On Mon, Oct 10, 2016 at 6:42 PM, Fred Cisin <cisin at xenosoft.com> wrote:
What Eric is working on is software that can decode
disk formats that are
NOT necessarily WD/NEC FDC compatible! And writing a file similar to the
one created by IMD.
That will most certainly NOT then be convertible by IMD into a Victor 9000
disk!
That's a good explanation. I was thinking of it as non-standard use
of IMD format; the resulting IMD file would contain the logical
contents of the Victor 9000 disk, but because the IMD format doesn't
(yet) have suitable definitions for Victor 9000 format, the file would
purport to contain IBM-compatible MFM sectors.

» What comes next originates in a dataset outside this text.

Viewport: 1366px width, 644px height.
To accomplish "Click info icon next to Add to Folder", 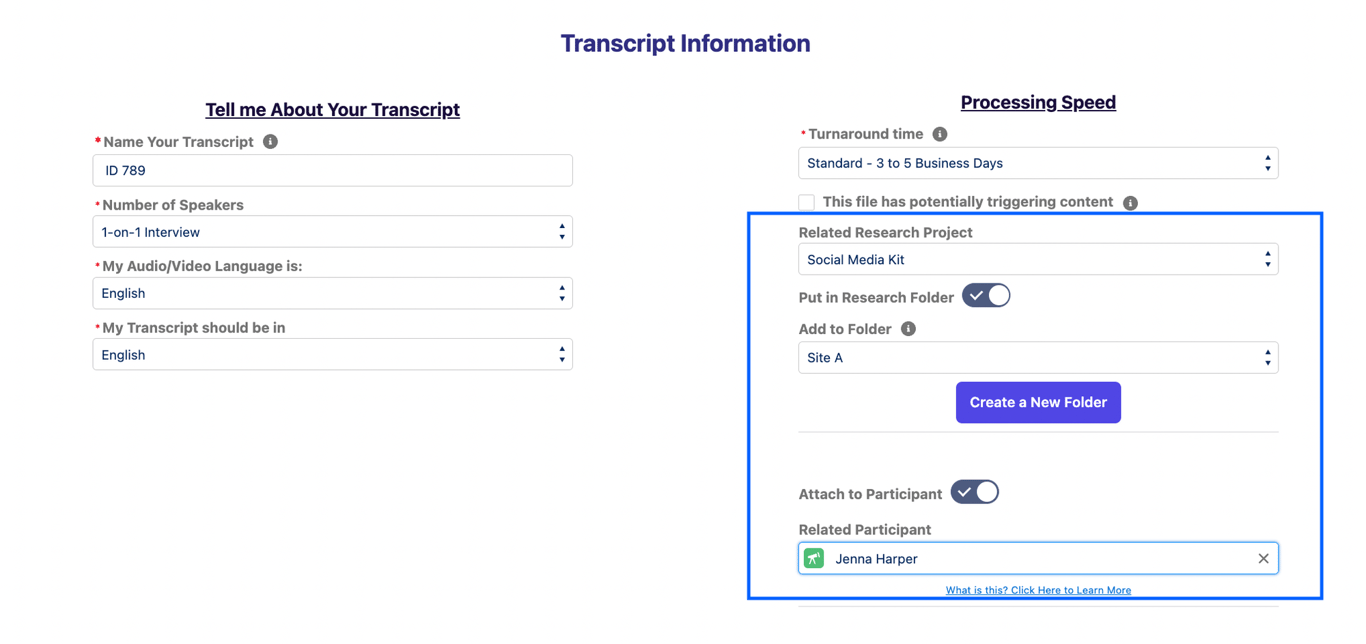I will [x=908, y=329].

I don't really have any plan for a way to convert these Victor 9000
pseudo-IMD files back into actual diskettes. I could write an
imdtoflux program as a counterpart to the fluxtoimd program, which
would help with a portion of the problem.

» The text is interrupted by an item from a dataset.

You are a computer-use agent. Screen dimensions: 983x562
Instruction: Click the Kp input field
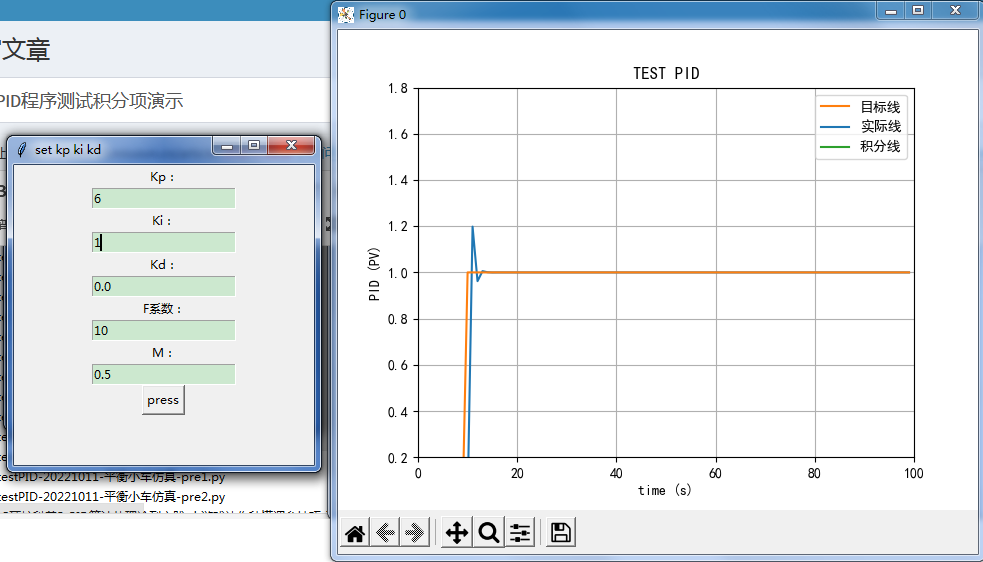click(x=163, y=198)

However, OTHER software, that understands the file
systems could then
extract files. For example, if it is successful, then it might be possible
to take the Victor9000 IMD file produced by fluxtoimd, run it through IMD to
write that content onto a disk in a WD/NEC compatible format with
similarities of parameters other than encoding (eg. Chromemco?), and then
read files from that disk using XenoCopy or equivalent.
I'm not sure how flexible XenoCopy is, but Victor 9000 format used
Zoned CAV, so tracks have varying numbers of sectors, from 11 to 19.
The pseudo-IMD file will preserve that organization. If the IMDU
program doesn't get upset by the variable number of sectors per track,
it might be able to extract the sector data into a raw binary
filesystem image. Assuming that MS-DOS on the Victor 9000 uses the
obvious mapping of FAT cluster numbers to track/head/sector, the
resulting raw binary filesystem image might be usable with existing
utilities for FAT filesystems, such as mtools.
There's always been such a bewildering variety of mappings of CP/M
blocks to track/head/sector that I wouldn't put any money on the same
conversion working for Victor 9000 CP/M-86 disks.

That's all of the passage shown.